Saatchi & Saatchi London hires former BBC Radio 1 boss Andy Parfitt as talent supremo

Well this is an ambitious move by Saatchi London (and Fallon) boss Robert Senior; can radio programme guy Andy Parfitt (pictured), former head of the UK’s biggest pop music radio station Radio 1, recruit the kind of people Saatchi London (and Fallon, what’s the difference?) needs to put it back on top of the creative heap?

In truth Saatchi London, now owned by Publicis Groupe, hasn’t been top of the creative pops since the old Saatchi & Saatchi, owned by the brothers, imploded in 1995 and Maurice and Charles left to form M&C Saatchi.

It’s had its moments of course, most notably with Fallon’s famous ‘Gorilla’ ad for Cadbury (PG-owned Fallon is separate to Saatchi in most places but part of Senior’s empire in London).

Fallon has since been hit by the departure of London founders Laurence Green and Richard Fintham (although not, of course, another one in Senior) who have teamed up with former Cadbury marketing director Phil Rumbol to form new agency 101.

Parfitt, who quit Radio 1 after 13 years earlier this year, may be just the man for the job: music and musicians are more crucial to ads than ever these days, witnessed by some recent ads for Audi, Carling and John Lewis among many others.
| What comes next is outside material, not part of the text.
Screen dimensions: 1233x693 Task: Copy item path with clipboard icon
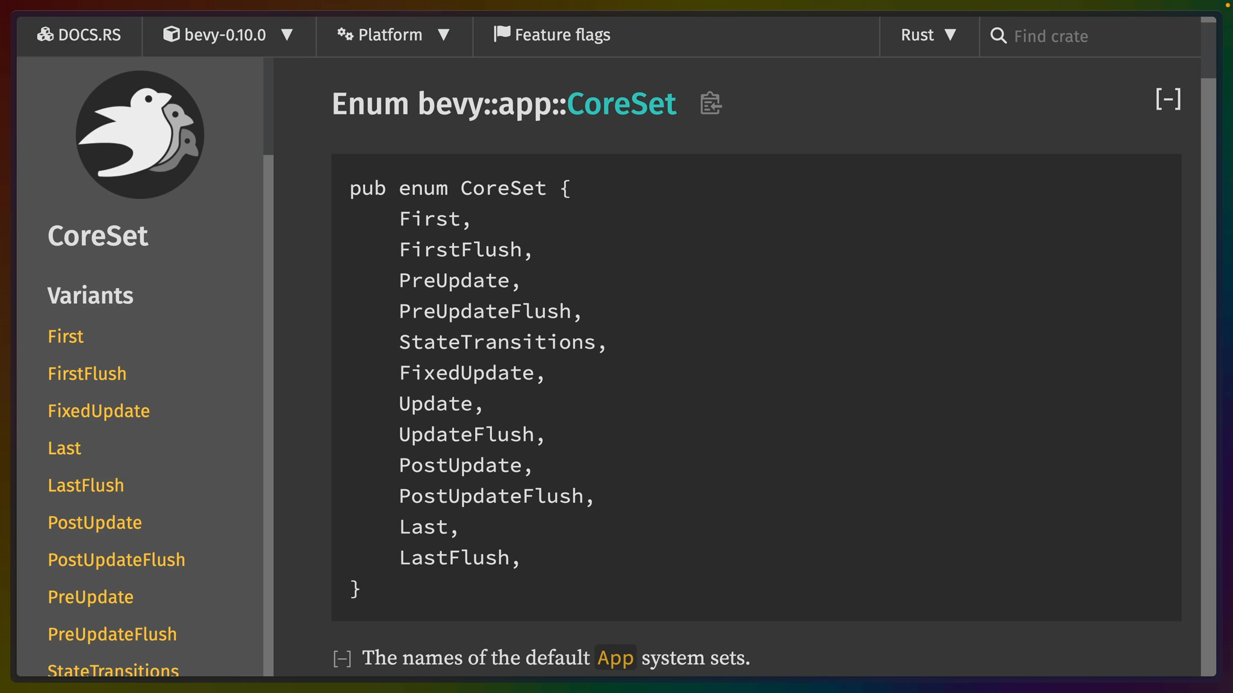pyautogui.click(x=710, y=103)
And Cadbury’s ‘Gorilla’ naturally, which almost made Phil Collins hip.

Senior, who’s a capable and highly-respected manager at Saatchi, has two problems. One is that he’s lumbered with worldwide CEO Kevin Roberts’ ‘Lovemarks’ philosophy, a brave attempt to explain why ads work but, ultimately, superficial. And creatives hate formulas.
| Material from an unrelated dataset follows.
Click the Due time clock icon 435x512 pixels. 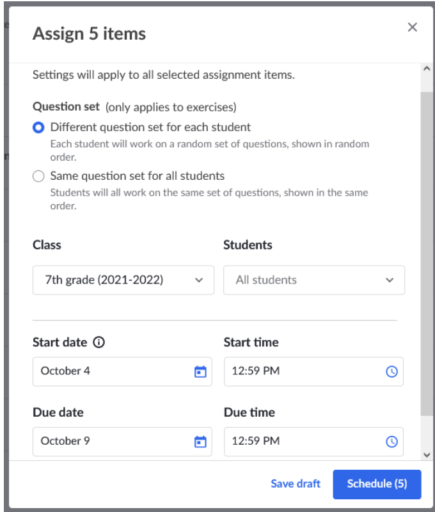(x=392, y=442)
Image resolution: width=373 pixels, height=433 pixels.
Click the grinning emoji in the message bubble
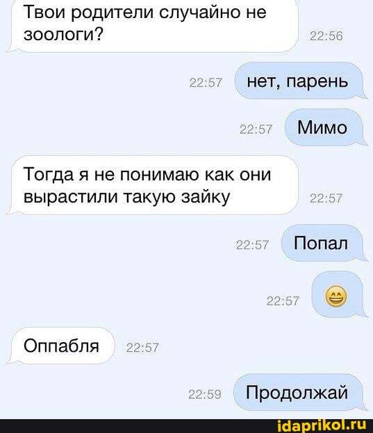click(x=336, y=297)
The second is that the true spirit of Saatchi is still thought by many to reside a mile or so down the road in Golden Square at M&C Saatchi where Maurice Saatchi is still a force (Charlie left more or less as soon as it had started to concentrate on his art empire).

Will Andy Parfitt be part of the answer? Search me guv, but it’s brave move.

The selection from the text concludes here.